**DIRECTIONS**
Without the images, set down each entry exactly.
##### DATA SECTION #####
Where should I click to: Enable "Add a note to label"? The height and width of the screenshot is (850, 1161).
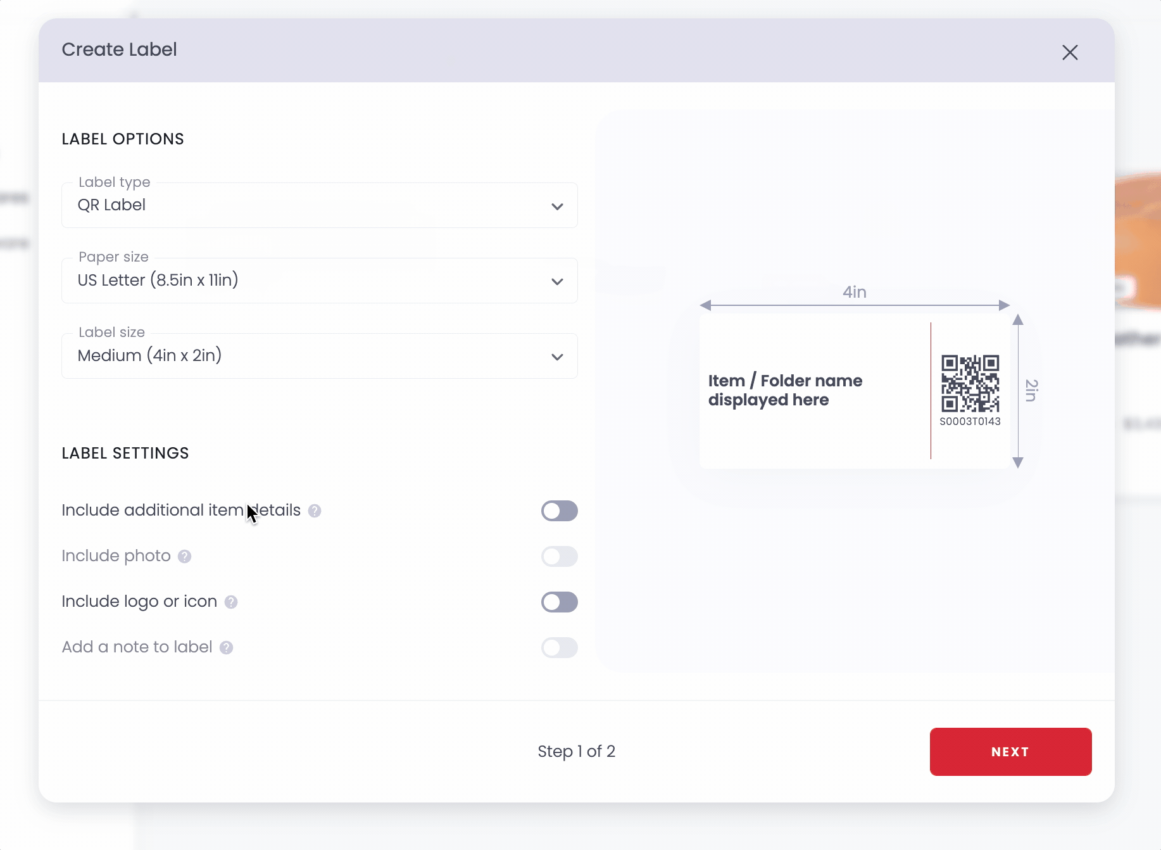(559, 647)
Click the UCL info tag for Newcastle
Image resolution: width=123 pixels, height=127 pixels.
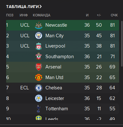click(x=25, y=25)
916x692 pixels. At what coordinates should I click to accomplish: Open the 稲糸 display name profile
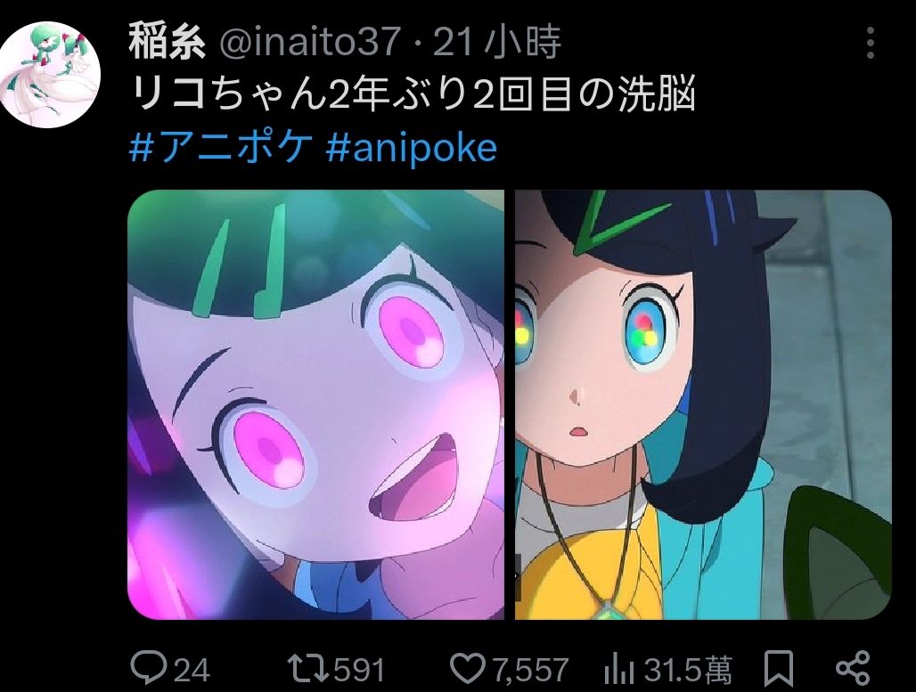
#####
**EXERCISE ANSWER**
Where should I click to: Enable "Add a note to label"? The height and width of the screenshot is (850, 1161).
(559, 647)
Click the UCL info tag for Newcastle
Image resolution: width=123 pixels, height=127 pixels.
click(x=25, y=25)
916x692 pixels. At what coordinates should I click to accomplish: Open the 稲糸 display name profile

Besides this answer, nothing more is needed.